A single-celled marine plankton evolved a miniature version of a multi-cellular eye, possibly to help see its prey better, according to University of British Columbia (UBC) research published online on June 1, 2015 in Nature. The article is titled “Eye-like Ocelloids Are Built from Different Endosymbiotically Acquired Components.” In fact, the “ocelloid” within the planktonic predator looks so much like a complex eye that it was originally mistaken for the eye of an animal that the plankton had eaten. “It’s an amazingly complex structure for a single-celled organism to have evolved,” said lead author Greg Gavelis, a zoology Ph.D. student at UBC. “It contains a collection of sub-cellular organelles that look very much like the lens, cornea, iris, and retina of multicellular eyes found in humans and other larger animals.” Scientists still don’t know exactly how the marine plankton, called warnowiids, use the eye.

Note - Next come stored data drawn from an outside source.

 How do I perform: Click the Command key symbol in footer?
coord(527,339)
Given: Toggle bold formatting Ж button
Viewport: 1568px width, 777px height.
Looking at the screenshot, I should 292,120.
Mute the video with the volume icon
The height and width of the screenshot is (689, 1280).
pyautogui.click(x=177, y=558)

Warnowiids use small harpoon-like structures to hunt prey cells in the plankton, many of which are transparent. The researchers speculate that the eye helps warnowiids detect shifts in light as it passes through their transparent prey. The structure could then send chemical messages to other parts of the cell, showing them in which direction to hunt. “The internal organization of the retinal component of the ocelloid is reminiscent of the polarizing filters on the lenses of cameras and sunglasses,” said UBC zoologist Dr. Brian Leander, senior author on the paper. “It has hundreds of closely packed membranes lined up in parallel.” The researchers—including members of the labs of UBC microbiologist Dr. Patrick Keeling and virologist Dr. Curtis Suttle—gathered samples of warnowiids off the coasts of British Columbia and Japan.